■ Aim of the exercise ■
Reproduce the records verbatim, starting at their first line and ending with the line that contains "637x501 pixels. click(254, 123)", both included.

(Collected data)

----

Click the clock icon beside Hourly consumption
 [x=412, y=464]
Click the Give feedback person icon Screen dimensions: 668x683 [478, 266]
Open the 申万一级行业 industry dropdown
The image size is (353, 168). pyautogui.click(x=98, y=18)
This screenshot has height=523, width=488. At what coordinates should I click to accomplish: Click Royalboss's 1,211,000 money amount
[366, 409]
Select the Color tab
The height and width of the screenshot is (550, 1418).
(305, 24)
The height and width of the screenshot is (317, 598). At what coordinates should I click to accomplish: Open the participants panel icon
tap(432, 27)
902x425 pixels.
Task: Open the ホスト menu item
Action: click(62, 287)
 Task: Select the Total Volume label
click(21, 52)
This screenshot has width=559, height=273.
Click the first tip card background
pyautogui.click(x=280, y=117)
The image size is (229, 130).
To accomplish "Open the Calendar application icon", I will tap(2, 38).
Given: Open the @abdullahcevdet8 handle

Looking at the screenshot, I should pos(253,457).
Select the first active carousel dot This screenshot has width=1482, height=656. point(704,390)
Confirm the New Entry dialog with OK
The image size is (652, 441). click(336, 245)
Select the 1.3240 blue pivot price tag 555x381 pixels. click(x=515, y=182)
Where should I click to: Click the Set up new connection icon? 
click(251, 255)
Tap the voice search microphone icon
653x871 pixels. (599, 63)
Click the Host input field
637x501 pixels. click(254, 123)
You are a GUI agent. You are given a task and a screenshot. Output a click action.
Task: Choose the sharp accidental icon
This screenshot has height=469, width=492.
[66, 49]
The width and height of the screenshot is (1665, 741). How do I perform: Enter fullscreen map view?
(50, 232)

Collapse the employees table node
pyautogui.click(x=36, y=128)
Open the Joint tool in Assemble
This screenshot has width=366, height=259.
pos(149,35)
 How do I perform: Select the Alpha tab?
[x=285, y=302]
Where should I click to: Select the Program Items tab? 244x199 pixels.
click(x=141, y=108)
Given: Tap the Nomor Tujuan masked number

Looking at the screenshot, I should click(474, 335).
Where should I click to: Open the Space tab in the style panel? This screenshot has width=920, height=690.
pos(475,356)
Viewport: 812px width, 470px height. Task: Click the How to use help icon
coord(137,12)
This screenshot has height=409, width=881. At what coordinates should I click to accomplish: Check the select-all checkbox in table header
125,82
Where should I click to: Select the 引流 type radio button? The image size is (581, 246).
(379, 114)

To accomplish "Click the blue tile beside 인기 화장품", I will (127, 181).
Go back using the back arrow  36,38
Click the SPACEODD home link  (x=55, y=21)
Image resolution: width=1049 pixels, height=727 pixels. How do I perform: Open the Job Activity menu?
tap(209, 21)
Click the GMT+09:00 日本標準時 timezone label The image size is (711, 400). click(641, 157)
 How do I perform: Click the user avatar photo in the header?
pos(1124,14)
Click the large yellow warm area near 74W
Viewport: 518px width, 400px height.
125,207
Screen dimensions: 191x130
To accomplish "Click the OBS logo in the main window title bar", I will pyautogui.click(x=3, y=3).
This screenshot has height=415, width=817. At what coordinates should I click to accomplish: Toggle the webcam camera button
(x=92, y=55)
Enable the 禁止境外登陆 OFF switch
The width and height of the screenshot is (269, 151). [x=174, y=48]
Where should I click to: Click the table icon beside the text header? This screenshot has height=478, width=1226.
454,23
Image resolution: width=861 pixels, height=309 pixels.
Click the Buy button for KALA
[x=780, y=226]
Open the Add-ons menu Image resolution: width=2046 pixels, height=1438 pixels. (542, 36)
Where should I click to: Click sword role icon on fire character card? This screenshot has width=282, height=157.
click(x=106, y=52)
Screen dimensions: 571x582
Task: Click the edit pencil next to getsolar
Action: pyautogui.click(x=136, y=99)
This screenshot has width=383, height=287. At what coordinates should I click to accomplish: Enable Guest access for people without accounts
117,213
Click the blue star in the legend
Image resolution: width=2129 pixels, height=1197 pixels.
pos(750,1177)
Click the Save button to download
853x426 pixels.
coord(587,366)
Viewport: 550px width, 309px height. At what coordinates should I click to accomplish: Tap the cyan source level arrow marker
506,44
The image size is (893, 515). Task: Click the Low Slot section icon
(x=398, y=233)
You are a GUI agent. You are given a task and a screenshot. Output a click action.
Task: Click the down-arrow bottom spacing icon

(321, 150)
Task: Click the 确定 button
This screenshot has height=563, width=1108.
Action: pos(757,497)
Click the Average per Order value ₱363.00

----

■ Written reply ■
Click the clock icon beside Hourly consumption
 [x=412, y=464]
Click the Give feedback person icon Screen dimensions: 668x683 [478, 266]
Open the 申万一级行业 industry dropdown
The image size is (353, 168). pyautogui.click(x=98, y=18)
This screenshot has height=523, width=488. At what coordinates should I click to accomplish: Click Royalboss's 1,211,000 money amount
[366, 409]
Select the Color tab
The height and width of the screenshot is (550, 1418).
(305, 24)
The height and width of the screenshot is (317, 598). At what coordinates should I click to accomplish: Open the participants panel icon
tap(432, 27)
902x425 pixels.
Task: Open the ホスト menu item
Action: click(62, 287)
 Task: Select the Total Volume label
click(21, 52)
This screenshot has width=559, height=273.
Click the first tip card background
pyautogui.click(x=280, y=117)
The image size is (229, 130).
To accomplish "Open the Calendar application icon", I will tap(2, 38).
Given: Open the @abdullahcevdet8 handle

Looking at the screenshot, I should pos(253,457).
Select the first active carousel dot This screenshot has width=1482, height=656. point(704,390)
Confirm the New Entry dialog with OK
The image size is (652, 441). click(336, 245)
Select the 1.3240 blue pivot price tag 555x381 pixels. click(x=515, y=182)
Where should I click to: Click the Set up new connection icon? 
click(251, 255)
Tap the voice search microphone icon
653x871 pixels. (599, 63)
Click the Host input field
637x501 pixels. click(254, 123)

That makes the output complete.